__Excerto da fonte__
Cientistas portugueses descobriram, numa experiência com peixes-zebra, que há órgãos como o intestino que envelhecem mais cedo, devido ao ritmo acelerado dos “relógios moleculares” das células, que leva ao aparecimento de lesões.
O trabalho, conduzido por investigadores do Instituto Gulbenkian de Ciência (IGC), foi publicado na revista PLOS Genetics.
Os “relógios moleculares” das células são os telómeros, as pontas dos cromossomas que asseguram que não há perda de qualquer material genético durante a divisão celular num tecido ou órgão como o intestino, o músculo, o sangue ou os rins.
Acontece que, com o avançar da idade, os telómeros, estruturas protetoras do genoma (código genético), vão encurtando, em resposta às contínuas divisões de células, expondo, assim, o genoma a danos.

__Conjunto de registos__
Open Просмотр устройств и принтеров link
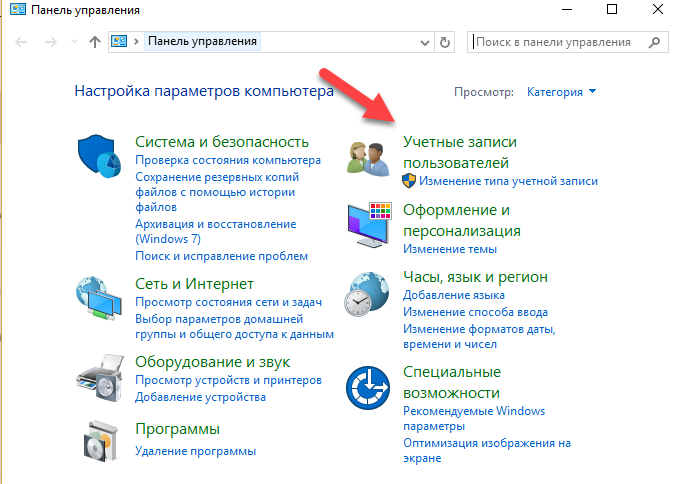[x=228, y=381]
...
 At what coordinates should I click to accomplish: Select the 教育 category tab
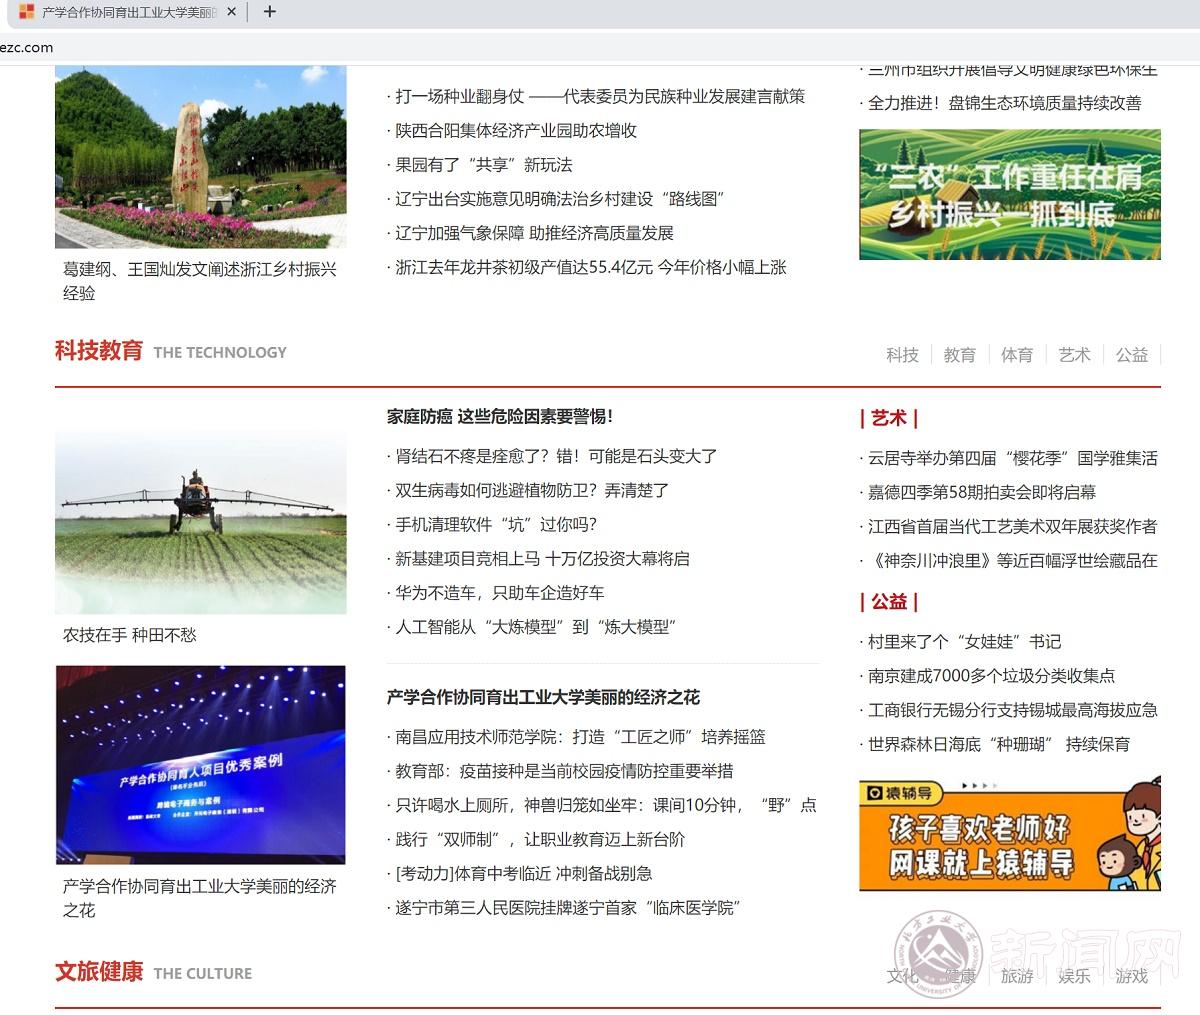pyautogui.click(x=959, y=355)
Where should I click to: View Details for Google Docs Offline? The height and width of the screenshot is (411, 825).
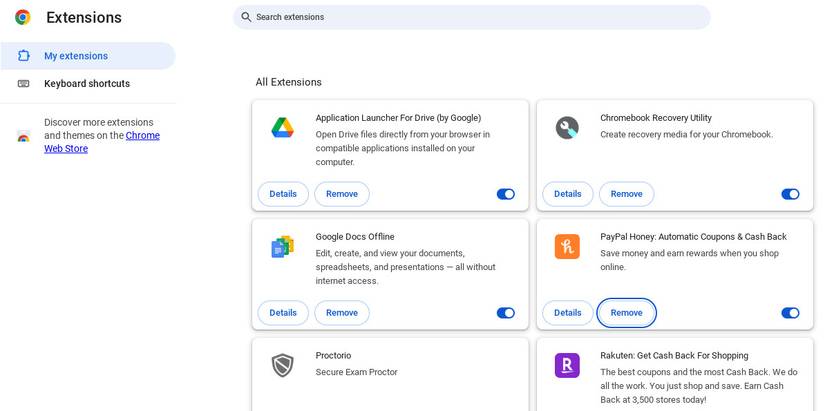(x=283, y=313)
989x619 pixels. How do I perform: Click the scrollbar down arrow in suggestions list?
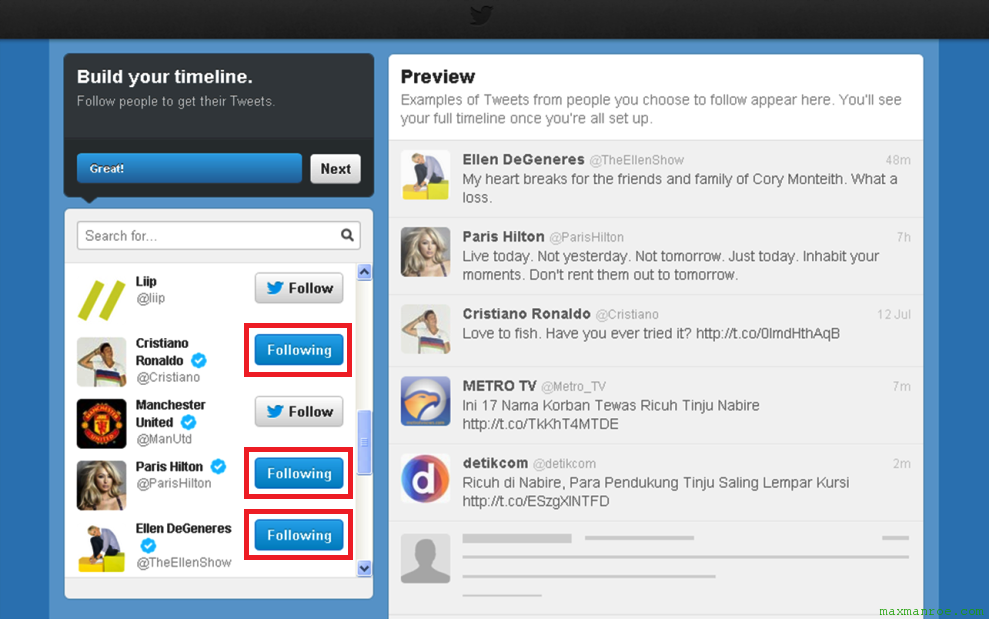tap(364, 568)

__Atividade A__
Traduza para inglês esta frase do excerto sobre o envelhecimento dos órgãos: "O trabalho, conduzido por investigadores do Instituto Gulbenkian de Ciência (IGC), foi publicado na revista PLOS Genetics."
__Atividade B__
Prolongue o excerto sobre o envelhecimento dos órgãos a partir da sua última frase.

__Resultado da tarefa A__
The work, conducted by researchers from the Instituto Gulbenkian de Ciência (IGC), was published in the journal PLOS Genetics.

__Resultado da tarefa B__
Para manterem um tamanho normal, as extremidades dos cromossomas teriam de ser alongadas pela enzima telomerase. Só que a maioria das células do corpo “desliga esta enzima” no momento em que uma pessoa nasce, esclarece o IGC em comunicado.
A equipa coordenada por Miguel Ferreira Godinho descobriu que os telómeros, além de encurtarem mais depressa nuns órgãos do que noutros, mais no intestino do que no músculo, por exemplo, fazendo com que envelheçam mais cedo, também “acumulam danos no ADN”, quando curtos, levando ao aparecimento de lesões nas células, disfuncionalidades nos órgãos e tecidos.
“Identificámos tecidos-chave onde o encurtamento dos telómeros se torna realmente limitante para o funcionamento dos órgãos numa idade avançada”, afirmou o investigador do IGC, citado num comunicado da instituição.
O estudo pretende verificar, numa próxima etapa, se ao se “expressar atempadamente” a enzima telomerase em órgãos específicos, como o intestino ou o músculo, é possível “evitar a disfunção do tecido e reverter a incidência de doenças do envelhecimento, nomeadamente o cancro”, assinalou Miguel Ferreira Godinho na mesma nota.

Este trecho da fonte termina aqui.